■ YOUR INSTRUCTIONS ■
Transcribe exactly the lines from the one containing "Task: Tap the braces" through the last line of the listing below, inclusive, and nothing beyond them.

■ ENTRIES PROVIDED ■

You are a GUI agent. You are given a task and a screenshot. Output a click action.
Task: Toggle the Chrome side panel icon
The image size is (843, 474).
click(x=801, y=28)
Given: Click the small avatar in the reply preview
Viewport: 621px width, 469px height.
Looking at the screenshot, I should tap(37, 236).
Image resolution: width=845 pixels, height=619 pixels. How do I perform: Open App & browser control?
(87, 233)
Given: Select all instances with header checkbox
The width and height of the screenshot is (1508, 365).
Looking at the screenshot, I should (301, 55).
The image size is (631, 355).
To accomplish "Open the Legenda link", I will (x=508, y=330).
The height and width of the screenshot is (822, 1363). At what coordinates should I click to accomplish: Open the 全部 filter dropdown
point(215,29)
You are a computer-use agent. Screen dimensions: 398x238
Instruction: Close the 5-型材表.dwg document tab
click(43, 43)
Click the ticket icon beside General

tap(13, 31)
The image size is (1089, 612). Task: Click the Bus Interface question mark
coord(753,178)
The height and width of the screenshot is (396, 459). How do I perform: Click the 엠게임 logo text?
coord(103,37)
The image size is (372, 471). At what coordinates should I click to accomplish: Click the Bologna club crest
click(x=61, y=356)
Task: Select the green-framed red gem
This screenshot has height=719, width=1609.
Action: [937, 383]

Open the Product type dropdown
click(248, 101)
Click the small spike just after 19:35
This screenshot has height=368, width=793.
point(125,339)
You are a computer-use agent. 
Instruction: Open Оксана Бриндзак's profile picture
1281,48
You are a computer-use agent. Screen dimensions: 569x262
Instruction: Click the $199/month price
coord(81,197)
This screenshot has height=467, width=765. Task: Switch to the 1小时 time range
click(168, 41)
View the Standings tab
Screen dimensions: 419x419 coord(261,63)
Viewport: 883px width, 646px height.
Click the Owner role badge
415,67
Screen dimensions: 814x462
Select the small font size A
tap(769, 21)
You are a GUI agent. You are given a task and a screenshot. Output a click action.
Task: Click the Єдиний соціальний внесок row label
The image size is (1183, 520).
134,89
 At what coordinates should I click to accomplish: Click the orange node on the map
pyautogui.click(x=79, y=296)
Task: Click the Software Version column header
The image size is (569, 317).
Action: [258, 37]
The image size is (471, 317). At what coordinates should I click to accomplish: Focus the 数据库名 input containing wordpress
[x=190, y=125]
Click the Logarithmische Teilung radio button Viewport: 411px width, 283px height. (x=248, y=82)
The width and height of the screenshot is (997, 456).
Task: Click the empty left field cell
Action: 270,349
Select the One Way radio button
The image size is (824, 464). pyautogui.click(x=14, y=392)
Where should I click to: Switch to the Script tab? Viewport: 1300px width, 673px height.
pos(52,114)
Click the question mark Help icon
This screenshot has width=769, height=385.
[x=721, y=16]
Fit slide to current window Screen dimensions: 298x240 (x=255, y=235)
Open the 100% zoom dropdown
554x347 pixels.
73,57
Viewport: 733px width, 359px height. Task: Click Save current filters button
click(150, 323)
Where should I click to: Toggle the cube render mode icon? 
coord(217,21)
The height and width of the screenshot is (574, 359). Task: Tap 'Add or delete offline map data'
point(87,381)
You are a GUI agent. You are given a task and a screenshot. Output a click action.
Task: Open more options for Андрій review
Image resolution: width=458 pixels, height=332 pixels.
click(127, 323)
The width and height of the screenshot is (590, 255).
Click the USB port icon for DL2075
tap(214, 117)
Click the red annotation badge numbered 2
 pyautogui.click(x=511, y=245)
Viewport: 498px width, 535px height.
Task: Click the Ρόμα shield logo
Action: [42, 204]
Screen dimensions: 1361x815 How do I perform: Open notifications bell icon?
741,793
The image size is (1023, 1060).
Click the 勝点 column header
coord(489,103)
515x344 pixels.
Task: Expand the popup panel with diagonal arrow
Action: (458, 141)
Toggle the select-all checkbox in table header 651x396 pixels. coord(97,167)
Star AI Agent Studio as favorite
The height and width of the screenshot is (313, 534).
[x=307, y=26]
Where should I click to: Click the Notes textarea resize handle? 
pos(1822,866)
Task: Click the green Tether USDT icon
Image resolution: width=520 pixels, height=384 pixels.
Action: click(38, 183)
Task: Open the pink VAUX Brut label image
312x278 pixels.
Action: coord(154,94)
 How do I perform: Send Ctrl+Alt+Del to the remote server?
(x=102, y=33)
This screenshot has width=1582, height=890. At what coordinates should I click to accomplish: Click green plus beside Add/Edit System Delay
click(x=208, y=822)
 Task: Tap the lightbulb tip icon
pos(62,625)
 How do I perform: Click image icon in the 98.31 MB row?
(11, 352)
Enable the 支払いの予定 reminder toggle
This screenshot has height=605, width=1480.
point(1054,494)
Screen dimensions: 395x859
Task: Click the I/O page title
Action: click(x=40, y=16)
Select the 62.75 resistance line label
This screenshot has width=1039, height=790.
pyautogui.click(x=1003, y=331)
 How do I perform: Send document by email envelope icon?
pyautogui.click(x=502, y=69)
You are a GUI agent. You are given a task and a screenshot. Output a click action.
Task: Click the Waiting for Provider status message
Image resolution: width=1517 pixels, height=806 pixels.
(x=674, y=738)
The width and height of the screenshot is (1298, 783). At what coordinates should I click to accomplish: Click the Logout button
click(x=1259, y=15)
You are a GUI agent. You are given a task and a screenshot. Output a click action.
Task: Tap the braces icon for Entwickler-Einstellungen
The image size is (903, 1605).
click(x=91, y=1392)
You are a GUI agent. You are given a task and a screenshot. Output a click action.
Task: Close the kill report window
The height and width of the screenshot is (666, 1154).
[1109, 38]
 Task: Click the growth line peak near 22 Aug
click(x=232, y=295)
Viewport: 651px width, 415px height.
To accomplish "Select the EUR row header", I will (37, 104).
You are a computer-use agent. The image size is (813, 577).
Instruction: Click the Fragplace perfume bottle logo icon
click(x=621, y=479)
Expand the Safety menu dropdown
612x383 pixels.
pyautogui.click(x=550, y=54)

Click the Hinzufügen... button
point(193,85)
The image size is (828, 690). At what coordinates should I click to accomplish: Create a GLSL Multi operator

■ SOLVED EXERCISE ■
Task: Tap the braces icon for Entwickler-Einstellungen
The image size is (903, 1605).
click(x=91, y=1392)
You are a GUI agent. You are given a task and a screenshot. Output a click action.
Task: Close the kill report window
The height and width of the screenshot is (666, 1154).
[1109, 38]
 Task: Click the growth line peak near 22 Aug
click(x=232, y=295)
Viewport: 651px width, 415px height.
To accomplish "Select the EUR row header", I will (37, 104).
You are a computer-use agent. The image size is (813, 577).
Instruction: Click the Fragplace perfume bottle logo icon
click(x=621, y=479)
Expand the Safety menu dropdown
612x383 pixels.
pyautogui.click(x=550, y=54)

Click the Hinzufügen... button
point(193,85)
The image size is (828, 690). At what coordinates should I click to accomplish: Create a GLSL Multi operator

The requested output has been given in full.